Jan 25, 2020, 10:04 AM

I understand that you can’t convince a theologian to abandon supernatural dependency, nor can you convince a platonist to abandon his independence from reality. Both are habituations where the cost of reformation is beyond their comprehension.

Science depends on realism, naturalism, operationalism, and empiricism is a process of producing testimony in the absence of faith – a warranty to the absence of faith, bias, fictionalism, and deceit. So, there is no substantive difference between the fictionalisms of theology(supernaturalism) and platonism(idealism), including mathematical platonism, where there is a vast substantive difference between Realism and those fictionalisms.

The Realist argument is quite simple: that Realism, including Mathematical Realism, depends not upon declared (arbitrary) axioms but discovered(non arbitrary) laws: Realism, Naturalism, and Operationalism. And Platonism(Idealism) eliminates the dependency on operationalism in exchange for (at the cost of) circular reference, and theology eliminates the dependency on realism and naturalism again in exchange for (cost of) circular reference.

Conversely, to testify to a claim, instead of circular reference we CAN only depend upon the sets: (a) realism, naturalism, operationalism, empiricism, (b) categorical and logical internal consistency, (c) rational choice by known incentives under bounded rationality, and reciprocity by the same criteria in the case of others; and (d) stated limits, full accounting within those limits, and competitive parsimony in between propositions.

So again, mathematics contains many fictionalisms (sophisms) to substitute obscurant non-operational for clear operational causes.

First, the most obvious (as @pennyKarma has stated) is that (i) numbers exist only as names of positions (in an order) and positions in an order alone; (ii) given that all of mathematics is constructed using rational operations (ratio-operations, operations that express ratios) and all of mathematics must be because position is the only constant relation, and (iii) positions produce scale independence, then (iv) a limit is merely the means of arbitrarily choosing the precision at which one rounds upward. So that is step one, the number and rounding.

Step two is the line, and three geometry. For step two the line, there is no number line. There are only positional names. One must fictionalize a line to create dependence upon the line. In other words create a circular reference, a tautology, not a proof.

Step three is the geometric. Let’s take the square root of two which cannot exist (cannot be calculated) without first defining arbitrary limit of precision. The sophistry is that while yes we can deduce a ratio from geometric ideals, the pencil line on paper, or the string used to square four posts in construction, provide limits.

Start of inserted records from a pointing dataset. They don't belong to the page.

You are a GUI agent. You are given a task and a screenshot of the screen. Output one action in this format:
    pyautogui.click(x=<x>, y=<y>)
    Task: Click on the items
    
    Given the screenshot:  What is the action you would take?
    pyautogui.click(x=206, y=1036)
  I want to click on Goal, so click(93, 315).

I’ll avoid going through algebra, calculus and statistics on the same premises.

In any event, mathematical sophistry has not gone through the reformation Brouwer recommended, Bridgman achieved in physics, Hilbert warned us about, and Cantor and Bohr buried us in for a century. And while, thanks to Turing, the cognitive scientists forced a reform in psychology by forcing their adoption of operationalism – all too slowly correcting a century of pseudoscience, the Turing revolution and the computer science revolution has failed to inspire a reformation in mathematics – which was lost in sets when it is and must be, like all things, an operational (existential) discipline. Instead, just as philosophers doubled down on the failure of the analytic program, the mathematicians have doubled down on the failure of the pure-mathematics program. So until we discover geometric equivalent of mathematics (which Wolfram has at least touched on), It will be impossible for the discipline of mathematics to reform. And we will continue to see mathematical sophistry and the pseudoscientific nonsense that results from it plague our civilization.

My hope is that de-platonization and de-mystification of mathematics is made possible this century in an effort to improve mathematical education by restoring it to geometric operational and existential rather than set, verbal, and ideal sophistry. But ‘churches reform slowly and only as a last resort”.